Tudo isso faz parte do controle da mensagem que é dirigida ao público. A prática da “aceitação prévia de citações”, na qual as fontes ou seus assessores de imprensa revisam as citações de uma entrevista após o fato, é outra maneira de fazê-lo. O Times baniu essa prática em 2012.

Ao conseguirem, por antecipação, que os jornalistas concordem em não coletar a reação pública quando divulgarem a informação, as empresas – ou uma repartição do governo – podem obter uma versão “mais pura” da matéria inicial, e não uma diluída por críticas ou reações negativas. Do ponto de vista das relações públicas, é coisa de gênio. Do ponto de vista jornalístico, é preocupante.

Sabrina Tavernise disse-me que a FDA apresentou a proposta aos jornalistas de uma maneira positiva: ela lhes daria a vantagem de compreender antecipadamente um documento denso e complicado. No dia que antecedeu a reunião em que foram divulgadas as novas orientações, na sede dos Serviços de Saúde e Humanos, a FDA enviou e-mails aos repórteres para comunicar-lhes as regras do jogo e obter sua concordância. Mais de uma dúzia de jornais, agências de notícias e outras organizações jornalísticas estavam presentes; pelo que sei, apenas o Times informou seu público sobre o acordo que fora feito. “Eu senti que queria ser clara com os leitores”, disse Sabrina Tavernise. “Numa matéria como essa, normalmente haveria uma reação, mas não neste caso.” (Devido às reportagens que fizera anteriormente e com base no que acreditava que seriam as orientações, Sabrina conseguiu escrever uma matéria equilibrada que incluiu parte das perspectivas, embora obedecendo às condições restritivas.)

Uma prática a ser erradicada

Erica Jefferson, porta-voz da FDA, disse-me que a intenção não fora manipular, mas dar aos repórteres um acesso antecipado a um conjunto de notícias complicado.

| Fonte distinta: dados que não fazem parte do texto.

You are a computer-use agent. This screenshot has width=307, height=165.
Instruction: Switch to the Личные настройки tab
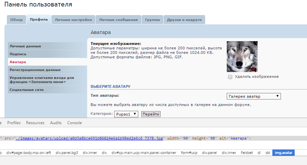(x=73, y=20)
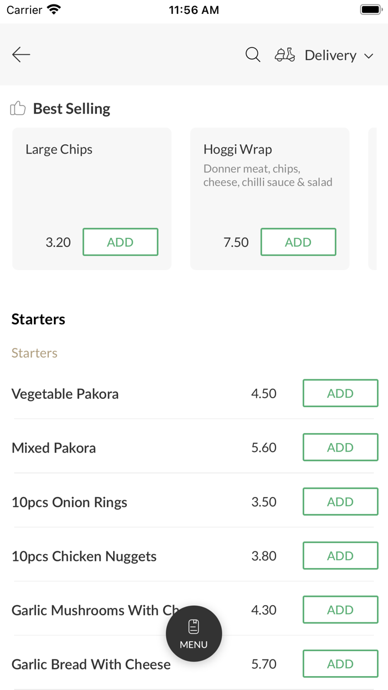Open search with the magnifier icon
This screenshot has height=690, width=388.
pyautogui.click(x=252, y=54)
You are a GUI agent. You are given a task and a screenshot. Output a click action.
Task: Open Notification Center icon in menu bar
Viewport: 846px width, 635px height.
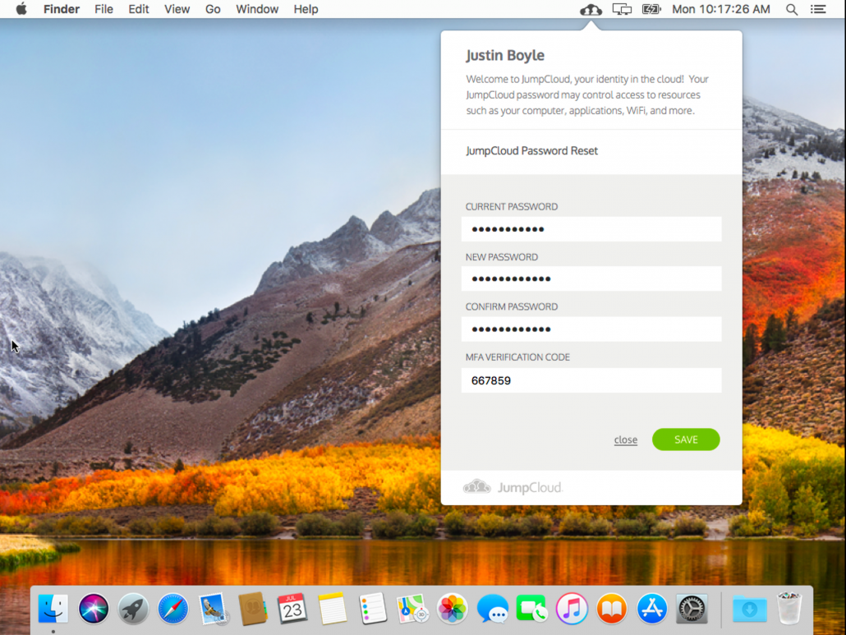pyautogui.click(x=818, y=10)
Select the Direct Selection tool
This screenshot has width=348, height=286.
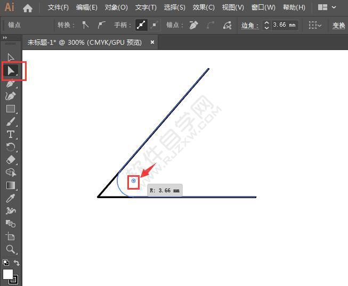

Por terem apenas ouvido as informações, e não recebido o documento propriamente dito, não teria sido sensato, segundo ela, pedir a especialistas de fora que comentassem sobre algo que não tivessem visto. Erica ainda destacou que, como as atividades da FDA são vinculadas a muitas restrições legais e têm capacidade para mover mercados, a informação tem que ser tratada com cuidado.

“Dissemos aos repórteres que assim que o documento fosse liberado a matéria poderia ser atualizada” com comentários externos, disse Erica. No Times, a reação foi incluída no dia seguinte, num artigo com menor exposição. Ela também disse que Sabrina Tavernise não se opusera às restrições antecipadamente – a repórter disse-me que esta informação era correta; que ela estava mais atenta à notícia propriamente dita.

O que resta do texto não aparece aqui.